Leipzig, Munich, Dresden. Changing locations has shaped Claudia Riedel’s path in life. Born in Leipzig, she began her professional career by completing an apprenticeship in a family-run optician’s, gaining her master optician qualification as she studied alongside her work commitments. In the mid 1990s, she decided to go to Munich and started working for a well-known chain of opticians, where she soon became manager of the second largest branch in the Bavarian capital. But after five years, she felt as if she wanted to go home. Looking back, she says: “I just missed the warm-hearted, sincere Saxon mentality when I was in Munich. I dreamt of setting up my own business in Saxony.” Riedel worked out a business idea involving individual, high-quality glasses. After asking around, she discovered there was a gap in the market in Dresden for the kind of eyewear she had in mind.

Claudia Riedel

An optician with entrepreneurial spirit

Riedel moved from Munich to Dresden, found suitable retail premises, took out a loan and got started. The 43-year-old says: “Thinking about it today, it was a real adventure. I only knew a handful of people in Dresden.” But her idea took hold and the shop gained in popularity. Riedel’s business, “Schaulust” (“Curiosity”), has grown into a well-known brand since it was established in 2001. She now employs six permanent members of staff and a trainee. Schaulust’s philosophy is simple: “We want our customers to enjoy their glasses. Eyewear should emphasise the wearer’s individual style and personality, and meet their very specific needs.” To ensure the products do that, Schaulust works with small manufacturers sought out by Riedel and her team at European trade shows.

Prize-winning returnee

In her 13 years in business, Claudia Riedel has also learnt to cope with the lean times. “It’s all part of being an entrepreneur,” she says.
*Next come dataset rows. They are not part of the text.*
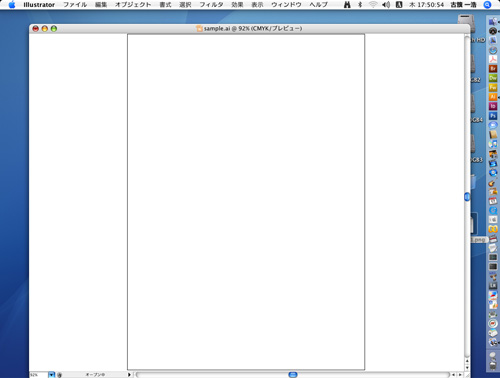Launch Dreamweaver from the dock
Screen dimensions: 500x378
pos(493,78)
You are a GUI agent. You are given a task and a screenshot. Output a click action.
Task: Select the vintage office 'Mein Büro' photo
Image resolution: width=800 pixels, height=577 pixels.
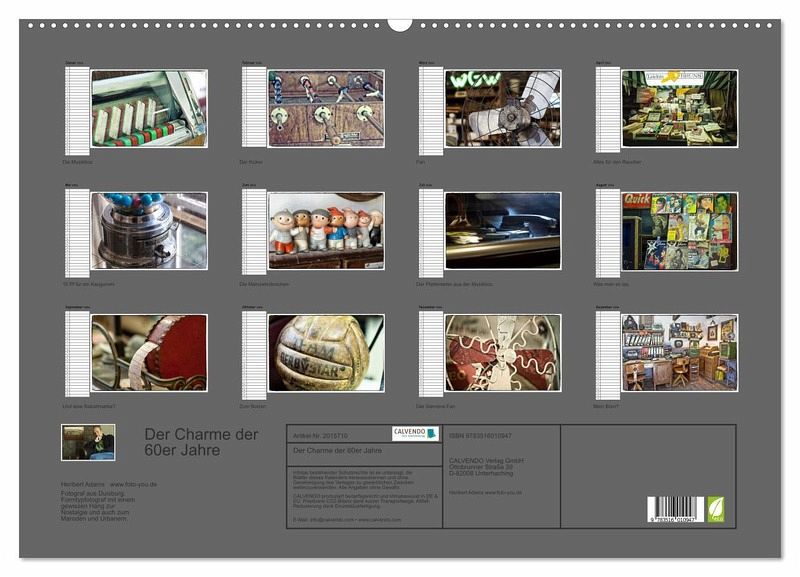680,353
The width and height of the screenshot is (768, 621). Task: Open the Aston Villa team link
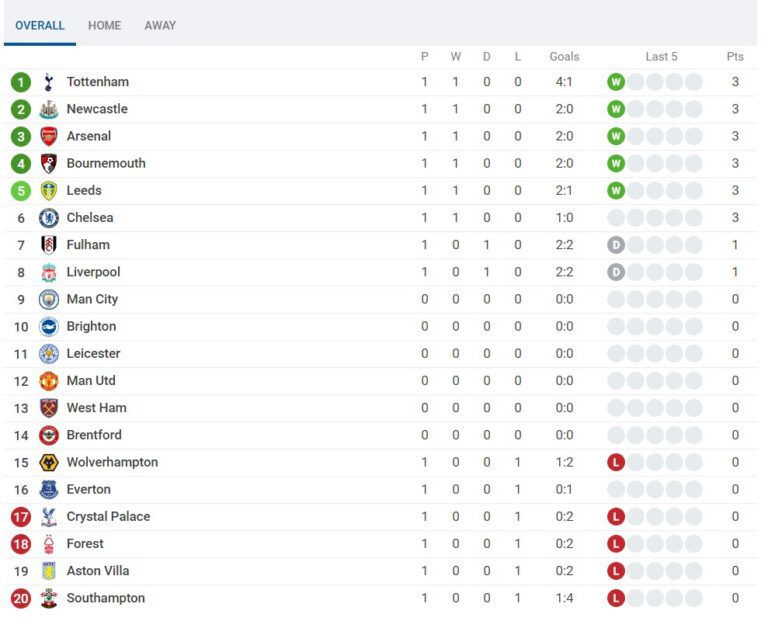click(x=98, y=571)
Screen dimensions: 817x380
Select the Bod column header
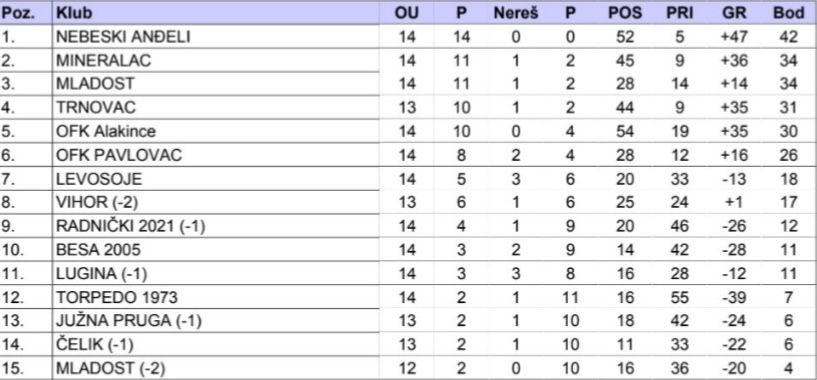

She experimented with a second store and a special shop for sunglasses, but gave them up in 2010 after three tough years. “I switched my focus back to the main store, and developed and expanded it instead.” With successful results: in 2009, Claudia Riedel received the Free State of Saxony’s business founder award for her innovative business concept. In his presentation speech, the president of Saxony’s Chamber of Trade attested to Riedel’s achievements, saying she truly exemplified Saxon craftsmanship. Claudia Riedel says: “I’ve made a real home for myself in Dresden. I love the people, my job, the city and the surrounding area. Coming back to Saxony all those years ago was definitely the right decision.”